PROBLEM STATEMENT: Go through the records and report each line in which the word "agent" occurs.

Stored data:
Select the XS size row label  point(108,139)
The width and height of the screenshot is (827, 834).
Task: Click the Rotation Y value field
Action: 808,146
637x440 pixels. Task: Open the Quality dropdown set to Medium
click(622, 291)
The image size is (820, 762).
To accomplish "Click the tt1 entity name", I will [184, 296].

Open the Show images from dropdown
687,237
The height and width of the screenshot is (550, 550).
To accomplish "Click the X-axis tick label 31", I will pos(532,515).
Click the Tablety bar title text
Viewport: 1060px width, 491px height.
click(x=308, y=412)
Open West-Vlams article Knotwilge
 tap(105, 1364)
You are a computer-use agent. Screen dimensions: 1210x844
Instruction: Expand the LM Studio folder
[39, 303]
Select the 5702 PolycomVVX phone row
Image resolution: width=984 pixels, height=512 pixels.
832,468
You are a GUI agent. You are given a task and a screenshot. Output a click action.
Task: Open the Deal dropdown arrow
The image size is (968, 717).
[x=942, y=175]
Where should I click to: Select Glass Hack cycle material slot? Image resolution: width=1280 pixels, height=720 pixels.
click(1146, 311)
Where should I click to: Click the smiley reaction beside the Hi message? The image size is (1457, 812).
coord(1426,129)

OUTPUT OF THE TASK:
You are a computer-use agent. Screen dimensions: 1210x844
You are a GUI agent. You are given a task and a screenshot. Output a click action.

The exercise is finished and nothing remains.